Cornell Won’t Put Money in New Private Fossil Fuel Investments


(Bloomberg) -- Cornell University’s endowment is putting a moratorium on new private investments focused on fossil fuels and plans to expand its holdings in alternative-energy technologies.

The school’s board of trustees voted Friday to make the change to the $6.9 billion endowment after a recommendation by its investment committee, according to a statement on the Ithaca, New York, school’s website.

“There’s a growing recognition that we’re transitioning away from fossil fuels globally, and the economic competitiveness of renewable energy sources is rising,” said Ken Miranda, the university’s chief investment officer. “We’re doing the right thing from an investment perspective, particularly for an endowment with a perpetual time horizon.”

U.S. colleges are stepping up their efforts to address investments in fossil fuels.
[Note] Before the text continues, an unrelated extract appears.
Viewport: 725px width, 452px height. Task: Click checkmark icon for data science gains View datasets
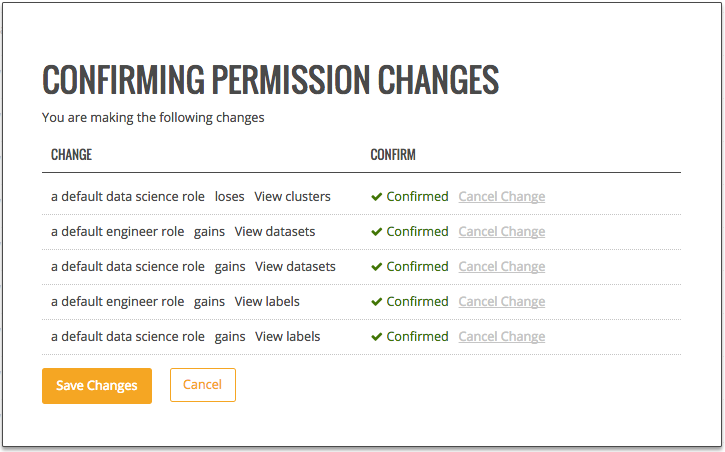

While some of the richest schools say they won’t divest from their existing holdings, more are committing to refrain from new investments in the sector.

Yale University in February said it isn’t divesting from fossil fuels but has built an awareness of climate risk into its standard practices. In March, fellow Ivy League member Brown University said the endowment sold 90% of its investments in companies that extract fossil fuels and the remainder of those holdings are being liquidated as it becomes possible to do so.

Cornell has shifted its position on fossil fuels. In 2016 the school rejected divestment, saying it would consider selling assets “only when the company’s actions or inactions are morally reprehensible.”

The moratorium announced today applies to new private equity and bonds focused on fossil fuels, which makes up about only 4.2% of Cornell’s long-term investments, Miranda said. That percentage is likely to dwindle to zero over time as existing investments mature and assets are redeployed into areas including renewables.